Sebuah pintu besi besar terbuka dengan sendirinya.
Jegreeek!!! Kriiiiittt!!!
Pintu kastel berderak memekakkan telinga, membuat ngilu dan miris, benar-benar kurang pelumas. Kami bertiga masuk ke dalam gedung berbentuk kastel mengikuti calon mempelai.
Kulihat ada seorang vampir di sana, berdiri di tengah aula yang suram dan remang. Vampir yang bagiku misterius dan mengenakan pakaian seperti seorang raja dalam tokoh film. Pakaian berwarna merah marun yang diberi aksen emas, tanpa mahkota. Rambutnya panjang lurus, berkilau dalam keremangan.
"Selamat datang di 'Ucivee," sambutnya ramah.
Bellida membungkukkan tubuhnya memberi hormat, diikuti oleh Kiehlyn. Aku tidak segera membungkuk karena aku tak tahu siapa dia. Vampir itu menatapku, dia sangat mendominasi dan membuatku ingin menghormat juga, tapi aku menahan diri.
"Siapa yang kamu bawa ini Nona Isabella?"
Aneh, vampir itu menyebut nama asli Bellida.
"Perkenalkan tuan, ini Everryn Heylden. Dia teman saya."
"Halo Nona Everryn Heylden," sapanya.
Aku mengangguk kaku, tidak tahu harus berucap apa. Sambutan dan sapaanya sangat tidak hangat dan cenderung mengancam. Tidak seramah di awal tadi.
"Kelihatannya kamu belum lama berubah ya?" tebak vampir berbaju marun itu.
Aku menatap Kiehlyn yang ada di samping, Kiehl bersiaga, begitu pula diriku. Aku menjawab pertanyaan vampir itu, "benar." Tanpa tambahan kata-kata lain.
"Sebenarnya saya penasaran sekali, di mana kamu tinggal nona Isabella? Dan berapa banyak temanmu?" Vampir itu sama sekali tidak berpindah dari tempat ia berdiri, dan tetap bertanya dengan bahasa yang baku dan dingin.
"Maaf tuan, Sain Areon sudah mengijinkan saya untuk tetap menjaga apa yang menjadi milik saya. Saya tidak bisa memberi tahu anda." tolak Bellida.
Vampir itu tersenyum kecil dan memperkenalkan dirinya padaku. Namanya Erziret Lerigotle, pemimpin kaum vampir saat ini. Usianya sudah mencapai angka ribuan, berbeda jauh dengan kami bertiga.
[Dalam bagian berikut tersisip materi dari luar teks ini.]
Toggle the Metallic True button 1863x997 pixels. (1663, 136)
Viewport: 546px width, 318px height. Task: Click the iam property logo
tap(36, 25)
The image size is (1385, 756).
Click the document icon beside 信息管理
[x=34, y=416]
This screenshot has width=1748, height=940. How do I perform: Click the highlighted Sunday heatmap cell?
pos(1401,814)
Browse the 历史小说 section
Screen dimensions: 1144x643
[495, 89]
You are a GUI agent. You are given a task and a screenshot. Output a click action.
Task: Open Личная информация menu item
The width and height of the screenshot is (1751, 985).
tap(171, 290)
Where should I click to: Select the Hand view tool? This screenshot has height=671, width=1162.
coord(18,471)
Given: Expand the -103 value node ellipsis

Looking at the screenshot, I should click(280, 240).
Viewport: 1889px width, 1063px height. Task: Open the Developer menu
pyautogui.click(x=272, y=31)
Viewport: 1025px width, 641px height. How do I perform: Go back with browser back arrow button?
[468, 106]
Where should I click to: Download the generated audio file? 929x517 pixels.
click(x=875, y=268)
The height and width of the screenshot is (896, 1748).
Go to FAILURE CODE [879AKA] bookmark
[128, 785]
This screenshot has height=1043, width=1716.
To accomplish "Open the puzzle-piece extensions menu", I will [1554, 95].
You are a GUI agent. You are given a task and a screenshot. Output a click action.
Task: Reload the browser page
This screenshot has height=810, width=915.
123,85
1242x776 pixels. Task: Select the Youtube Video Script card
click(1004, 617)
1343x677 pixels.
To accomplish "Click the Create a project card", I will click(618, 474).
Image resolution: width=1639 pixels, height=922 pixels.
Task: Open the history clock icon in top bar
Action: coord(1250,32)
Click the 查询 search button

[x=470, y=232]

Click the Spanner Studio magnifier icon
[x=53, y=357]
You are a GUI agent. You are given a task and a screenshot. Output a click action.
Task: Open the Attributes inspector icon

Pantas saja aku merasa diintimidasi hanya dengan menatap matanya.
*****
Tak lama kemudian Erziret tampak memanggil anak buahnya, sekelompok vampir berseragam serba hitam.
"Antarkan tamu kita ke kamar!" perintahnya.
Kami tak merespons apapun sampai para vampir tanpa ekspresi itu menggiring kami berjalan masuk ke sebuah kamar, melewati ruang-ruang lain dengan pintu tertutup.
Kiehlyn, Bellida, dan aku masuk agak jauh ke dalam, di kamar hitam yang sangat besar. Mungkin ruang kamar ini cukup untuk menampung seratus orang.
Setelah memastikan Bellida, Kiehlyn, dan diriku masuk mereka segera pergi. Aku tak suka suasana hening ini, seperti hidup di dunia lain.
"Bell, kapan acaramu akan dilaksanakan?" tanya Kiehlyn sambil mengamati ruangan itu dengan saksama.
"Tiga hari dari sekarang. Kalian bisa pergi setelah itu." ujarnya muram.
"Tempat ini mengerikan." Aku tak tahan lagi untuk berucap.
"Aku tak akan mempermasalahkan perkataanmu, tapi lain kali jangan ucapkan itu di hadapan vampir lain." cibir Bellida.
Aku melirik Bell dengan tatapan mencemooh, aku tahu dia sependapat denganku. Ini bukan kisah akhir yang akan membahagiakan untuk pernikahan mereka.
Tok, tok, tok....
Kubuka pintu kamar, di sana berdiri seorang pelayan lain dengan manekin tanpa kepala di sebelahnya. Ah, gaun pengantin Bell. Kupersilakan pelayan itu masuk yang mana dia langsung menuju Bellida, tak menghiraukanku.